Aussi, compte tenu du salaire qu’aurait perçu M. [I] s’il avait effectué son préavis, il convient de confirmer le jugement en ce qu’il a condamné la société [5] à lui verser la somme de 9 707,13 euros à titre d’indemnité compensatrice de préavis correspondant à deux mois de salaire.
Selon l’article L. 1235-3 du code du travail, il est prévu une indemnisation comprise entre 3 et 20 mois pour un salarié ayant une ancienneté de 30 années d’ancienneté et travaillant dans une entreprise comptant au moins 11 salariés.
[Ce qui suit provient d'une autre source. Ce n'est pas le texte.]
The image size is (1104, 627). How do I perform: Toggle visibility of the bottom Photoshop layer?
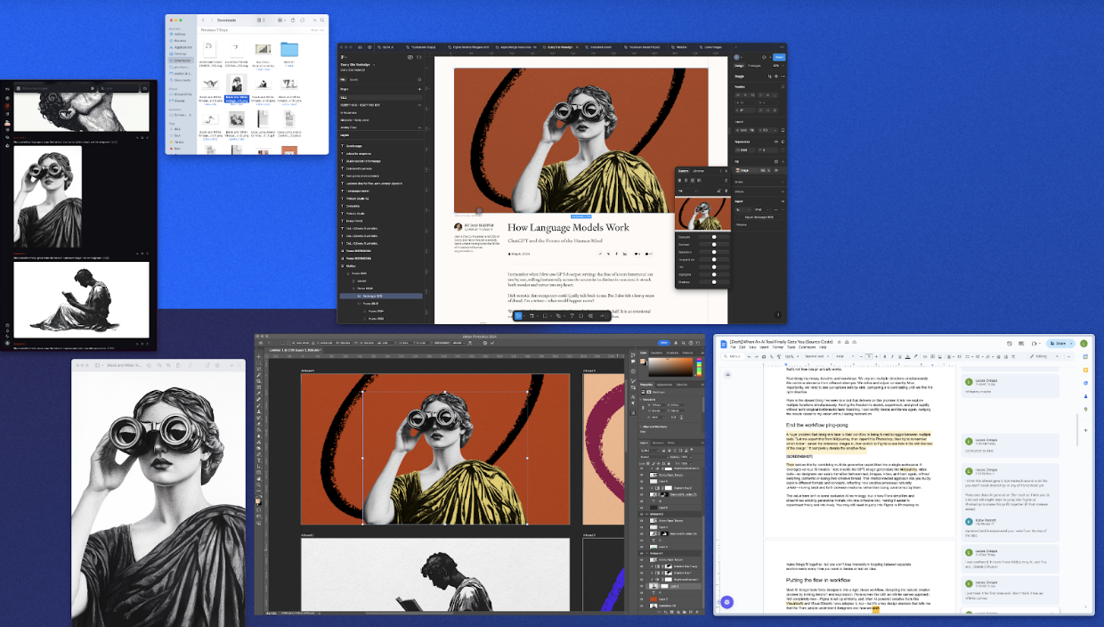tap(642, 607)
Aussi, et alors que M. [I], né en 1963, a demandé à ce que son licenciement soit dit sans cause réelle et sérieuse en se fondant sur la seule absence de reclassement, il convient pour apprécier son préjudice lié à la rupture de prendre en compte sa situation médicale mais uniquement en ce qu’elle complique particulièrement ses possibilités de retrouver un emploi, sans qu’il y ait lieu d’aborder la question du comportement de l’employeur.
Ainsi, il ressort des pièces produites que M. [I] a été classé en invalidité 2ème catégorie et que le Dr [P], psychiatre, le suit depuis novembre 2018 pour un syndrome anxio-dépressif sévère associé à un syndrome de stress post traumatique : anxiété majeure, thymie triste, idées noires fréquentes, aboulie, anhédonie, troubles cognitifs liés au stress, troubles du sommeil, cauchemars, flash-back et symptômes de reviviscence.
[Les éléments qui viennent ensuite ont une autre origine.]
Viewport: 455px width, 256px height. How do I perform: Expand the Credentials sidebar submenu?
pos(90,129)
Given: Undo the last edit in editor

Aussi, il convient de condamner la société [5] à payer à M. [I] la somme de 50 000 euros à titre de dommages et intérêts pour licenciement sans cause réelle et sérieuse.
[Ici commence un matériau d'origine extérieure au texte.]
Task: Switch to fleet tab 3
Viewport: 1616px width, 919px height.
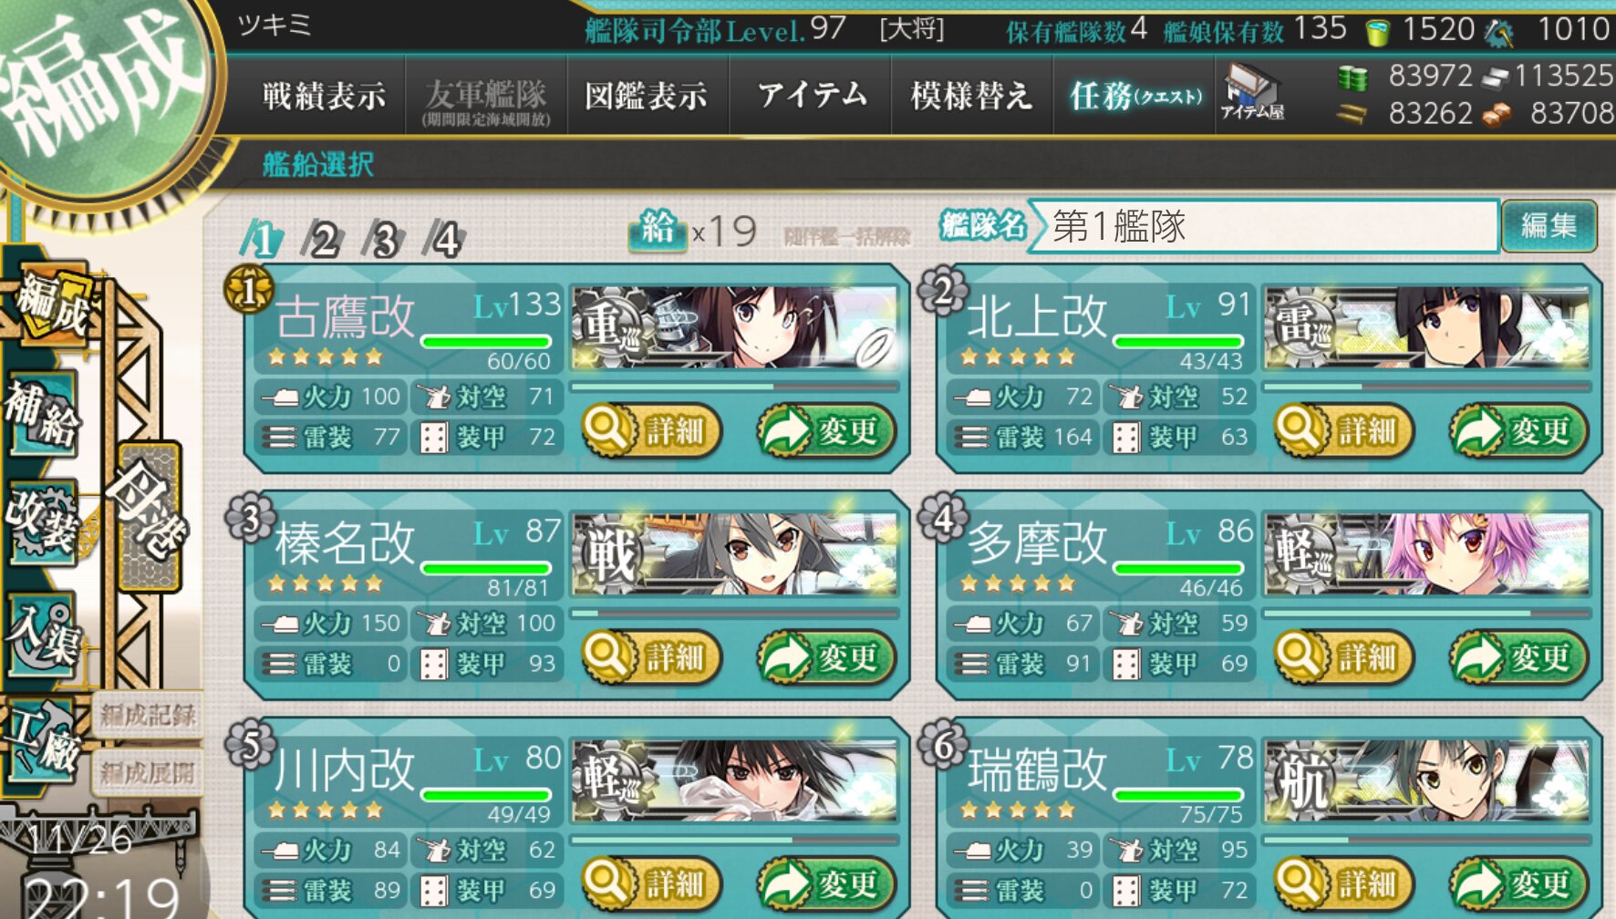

Enfin, en vertu de l’article L. 1235-4 du code du travail, il convient d’ordonner à la société [5] de rembourser à France Travail les indemnités chômage versées à M. [I] du jour de son licenciement au jour de la présente décision, dans la limite de six mois.
Sur les dépens et frais irrépétibles
En qualité de partie succombante, il y a lieu de condamner la société [5] aux entiers dépens, y compris ceux de première instance, confirmant sur ce point le jugement, de la débouter de sa demande formulée en application de l’article 700 du code de procédure civile et de la condamner à payer à M. [I] la somme de 1 500 euros sur ce même fondement, en plus de la somme allouée en première instance.
PAR CES MOTIFS
La cour statuant contradictoirement et publiquement, par arrêt mis à disposition au greffe,
Confirme le jugement sauf sur le montant accordé à M. [R] [I] au titre du licenciement sans cause réelle et sérieuse ;
L’infirme de ce chef et statuant à nouveau,
Condamne la société [5] à payer à M. [R] [I] la somme de 50 000 euros à titre de dommages et intérêts pour licenciement sans cause réelle et sérieuse ;
Y ajoutant,
Ordonne à la société [5] de rembourser à France Travail les indemnités chômage versées à M. [I] du jour de son licenciement au jour de la présente décision, dans la limite de six mois ;
Condamne la société [5] aux entiers dépens d’appel ;
Condamne la société [5] à payer à M. [R] [I] la somme de 1 500 euros en application de l’article 700 du code de procédure civile ;
Déboute la société [5] de sa demande formulée en application de l’article 700 du code de procédure civile.